_INPUT_
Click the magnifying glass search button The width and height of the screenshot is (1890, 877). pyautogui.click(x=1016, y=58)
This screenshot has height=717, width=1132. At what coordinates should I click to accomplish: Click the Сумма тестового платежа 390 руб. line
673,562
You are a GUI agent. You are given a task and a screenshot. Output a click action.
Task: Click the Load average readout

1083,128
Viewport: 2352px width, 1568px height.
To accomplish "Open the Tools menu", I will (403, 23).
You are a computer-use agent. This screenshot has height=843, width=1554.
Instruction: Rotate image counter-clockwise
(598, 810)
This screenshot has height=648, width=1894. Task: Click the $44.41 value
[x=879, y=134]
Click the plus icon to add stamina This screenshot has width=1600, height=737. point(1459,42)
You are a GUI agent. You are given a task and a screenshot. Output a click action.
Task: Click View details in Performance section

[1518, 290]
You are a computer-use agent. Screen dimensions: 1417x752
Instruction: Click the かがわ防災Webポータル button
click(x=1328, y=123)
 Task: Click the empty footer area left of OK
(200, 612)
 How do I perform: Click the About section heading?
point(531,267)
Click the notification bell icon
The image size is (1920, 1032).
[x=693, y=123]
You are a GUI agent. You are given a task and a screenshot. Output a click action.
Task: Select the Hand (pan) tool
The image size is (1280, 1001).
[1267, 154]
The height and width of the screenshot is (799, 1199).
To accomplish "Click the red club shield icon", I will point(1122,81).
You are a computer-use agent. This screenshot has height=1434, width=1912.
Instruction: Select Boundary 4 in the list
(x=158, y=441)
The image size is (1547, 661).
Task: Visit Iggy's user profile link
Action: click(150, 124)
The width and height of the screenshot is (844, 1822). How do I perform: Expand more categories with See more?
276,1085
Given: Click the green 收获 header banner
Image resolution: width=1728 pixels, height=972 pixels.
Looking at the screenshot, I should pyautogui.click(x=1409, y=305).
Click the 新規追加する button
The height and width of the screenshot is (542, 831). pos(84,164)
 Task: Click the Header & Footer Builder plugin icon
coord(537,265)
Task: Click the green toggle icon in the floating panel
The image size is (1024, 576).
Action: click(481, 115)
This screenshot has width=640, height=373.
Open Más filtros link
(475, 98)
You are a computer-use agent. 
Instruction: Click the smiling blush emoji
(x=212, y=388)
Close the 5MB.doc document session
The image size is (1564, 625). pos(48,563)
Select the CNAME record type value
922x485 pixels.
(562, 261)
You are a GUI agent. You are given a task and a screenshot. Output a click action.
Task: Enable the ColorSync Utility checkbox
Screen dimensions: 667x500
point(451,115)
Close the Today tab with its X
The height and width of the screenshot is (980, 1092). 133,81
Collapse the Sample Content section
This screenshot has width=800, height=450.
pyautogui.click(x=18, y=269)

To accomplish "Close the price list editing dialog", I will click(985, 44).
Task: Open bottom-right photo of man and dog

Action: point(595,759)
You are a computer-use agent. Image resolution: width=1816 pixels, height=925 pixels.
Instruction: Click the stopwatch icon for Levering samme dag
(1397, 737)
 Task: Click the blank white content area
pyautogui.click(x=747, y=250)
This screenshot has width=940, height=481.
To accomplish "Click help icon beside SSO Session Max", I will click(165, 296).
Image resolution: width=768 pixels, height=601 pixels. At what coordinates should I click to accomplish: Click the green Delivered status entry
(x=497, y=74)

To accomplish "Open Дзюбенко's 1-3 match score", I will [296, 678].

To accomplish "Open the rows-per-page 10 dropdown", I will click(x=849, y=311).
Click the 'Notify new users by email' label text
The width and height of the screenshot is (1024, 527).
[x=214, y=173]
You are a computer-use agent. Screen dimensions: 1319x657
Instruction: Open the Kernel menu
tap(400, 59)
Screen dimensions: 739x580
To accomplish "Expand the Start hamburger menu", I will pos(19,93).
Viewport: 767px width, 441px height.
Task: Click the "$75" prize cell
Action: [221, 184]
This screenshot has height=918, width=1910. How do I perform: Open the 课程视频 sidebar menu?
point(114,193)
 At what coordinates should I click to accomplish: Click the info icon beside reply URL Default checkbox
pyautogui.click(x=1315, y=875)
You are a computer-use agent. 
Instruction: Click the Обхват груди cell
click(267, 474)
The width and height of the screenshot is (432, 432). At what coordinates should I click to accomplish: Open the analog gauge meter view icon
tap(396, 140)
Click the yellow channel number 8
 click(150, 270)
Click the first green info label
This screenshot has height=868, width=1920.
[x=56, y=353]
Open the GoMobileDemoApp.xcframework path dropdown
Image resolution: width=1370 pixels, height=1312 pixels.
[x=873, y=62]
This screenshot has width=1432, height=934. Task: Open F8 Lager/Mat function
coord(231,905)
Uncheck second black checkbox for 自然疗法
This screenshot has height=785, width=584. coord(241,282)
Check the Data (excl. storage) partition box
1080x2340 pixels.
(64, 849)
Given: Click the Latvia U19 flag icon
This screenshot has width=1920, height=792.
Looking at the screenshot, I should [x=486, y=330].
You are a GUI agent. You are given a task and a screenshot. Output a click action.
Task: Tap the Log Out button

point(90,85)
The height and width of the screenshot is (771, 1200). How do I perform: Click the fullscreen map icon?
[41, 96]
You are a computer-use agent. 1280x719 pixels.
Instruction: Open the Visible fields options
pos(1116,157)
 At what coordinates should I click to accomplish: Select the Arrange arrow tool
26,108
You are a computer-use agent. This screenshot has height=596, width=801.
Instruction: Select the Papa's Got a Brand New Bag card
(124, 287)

_AIM OF THE TASK_
Without altering anything, print all of the data again.

_SOLUTION TO THE PROBLEM_
Click the magnifying glass search button The width and height of the screenshot is (1890, 877). pyautogui.click(x=1016, y=58)
This screenshot has height=717, width=1132. At what coordinates should I click to accomplish: Click the Сумма тестового платежа 390 руб. line
673,562
You are a GUI agent. You are given a task and a screenshot. Output a click action.
Task: Click the Load average readout

1083,128
Viewport: 2352px width, 1568px height.
To accomplish "Open the Tools menu", I will (403, 23).
You are a computer-use agent. This screenshot has height=843, width=1554.
Instruction: Rotate image counter-clockwise
(598, 810)
This screenshot has height=648, width=1894. Task: Click the $44.41 value
[x=879, y=134]
Click the plus icon to add stamina This screenshot has width=1600, height=737. point(1459,42)
You are a GUI agent. You are given a task and a screenshot. Output a click action.
Task: Click View details in Performance section

[1518, 290]
You are a computer-use agent. Screen dimensions: 1417x752
Instruction: Click the かがわ防災Webポータル button
click(x=1328, y=123)
 Task: Click the empty footer area left of OK
(200, 612)
 How do I perform: Click the About section heading?
point(531,267)
Click the notification bell icon
The image size is (1920, 1032).
[x=693, y=123]
You are a GUI agent. You are given a task and a screenshot. Output a click action.
Task: Select the Hand (pan) tool
The image size is (1280, 1001).
[1267, 154]
The height and width of the screenshot is (799, 1199).
To accomplish "Click the red club shield icon", I will point(1122,81).
You are a computer-use agent. This screenshot has height=1434, width=1912.
Instruction: Select Boundary 4 in the list
(x=158, y=441)
The image size is (1547, 661).
Task: Visit Iggy's user profile link
Action: click(150, 124)
The width and height of the screenshot is (844, 1822). How do I perform: Expand more categories with See more?
276,1085
Given: Click the green 收获 header banner
Image resolution: width=1728 pixels, height=972 pixels.
Looking at the screenshot, I should pyautogui.click(x=1409, y=305).
Click the 新規追加する button
The height and width of the screenshot is (542, 831). pos(84,164)
 Task: Click the Header & Footer Builder plugin icon
coord(537,265)
Task: Click the green toggle icon in the floating panel
The image size is (1024, 576).
Action: click(481, 115)
This screenshot has width=640, height=373.
Open Más filtros link
(475, 98)
You are a computer-use agent. 
Instruction: Click the smiling blush emoji
(x=212, y=388)
Close the 5MB.doc document session
The image size is (1564, 625). pos(48,563)
Select the CNAME record type value
922x485 pixels.
(562, 261)
You are a GUI agent. You are given a task and a screenshot. Output a click action.
Task: Enable the ColorSync Utility checkbox
Screen dimensions: 667x500
point(451,115)
Close the Today tab with its X
The height and width of the screenshot is (980, 1092). 133,81
Collapse the Sample Content section
This screenshot has width=800, height=450.
pyautogui.click(x=18, y=269)

To accomplish "Close the price list editing dialog", I will click(985, 44).
Task: Open bottom-right photo of man and dog

Action: point(595,759)
You are a computer-use agent. Image resolution: width=1816 pixels, height=925 pixels.
Instruction: Click the stopwatch icon for Levering samme dag
(1397, 737)
 Task: Click the blank white content area
pyautogui.click(x=747, y=250)
This screenshot has width=940, height=481.
To accomplish "Click help icon beside SSO Session Max", I will click(165, 296).
Image resolution: width=768 pixels, height=601 pixels. At what coordinates should I click to accomplish: Click the green Delivered status entry
(x=497, y=74)

To accomplish "Open Дзюбенко's 1-3 match score", I will [296, 678].

To accomplish "Open the rows-per-page 10 dropdown", I will click(x=849, y=311).
Click the 'Notify new users by email' label text
The width and height of the screenshot is (1024, 527).
[x=214, y=173]
You are a computer-use agent. Screen dimensions: 1319x657
Instruction: Open the Kernel menu
tap(400, 59)
Screen dimensions: 739x580
To accomplish "Expand the Start hamburger menu", I will pos(19,93).
Viewport: 767px width, 441px height.
Task: Click the "$75" prize cell
Action: [221, 184]
This screenshot has height=918, width=1910. How do I perform: Open the 课程视频 sidebar menu?
point(114,193)
 At what coordinates should I click to accomplish: Click the info icon beside reply URL Default checkbox
pyautogui.click(x=1315, y=875)
You are a computer-use agent. 
Instruction: Click the Обхват груди cell
click(267, 474)
The width and height of the screenshot is (432, 432). At what coordinates should I click to accomplish: Open the analog gauge meter view icon
tap(396, 140)
Click the yellow channel number 8
 click(150, 270)
Click the first green info label
This screenshot has height=868, width=1920.
[x=56, y=353]
Open the GoMobileDemoApp.xcframework path dropdown
Image resolution: width=1370 pixels, height=1312 pixels.
[x=873, y=62]
This screenshot has width=1432, height=934. Task: Open F8 Lager/Mat function
coord(231,905)
Uncheck second black checkbox for 自然疗法
This screenshot has height=785, width=584. coord(241,282)
Check the Data (excl. storage) partition box
1080x2340 pixels.
(64, 849)
Given: Click the Latvia U19 flag icon
This screenshot has width=1920, height=792.
Looking at the screenshot, I should [x=486, y=330].
You are a GUI agent. You are given a task and a screenshot. Output a click action.
Task: Tap the Log Out button

point(90,85)
The height and width of the screenshot is (771, 1200). How do I perform: Click the fullscreen map icon?
[41, 96]
You are a computer-use agent. 1280x719 pixels.
Instruction: Open the Visible fields options
pos(1116,157)
 At what coordinates should I click to accomplish: Select the Arrange arrow tool
26,108
You are a computer-use agent. This screenshot has height=596, width=801.
Instruction: Select the Papa's Got a Brand New Bag card
(124, 287)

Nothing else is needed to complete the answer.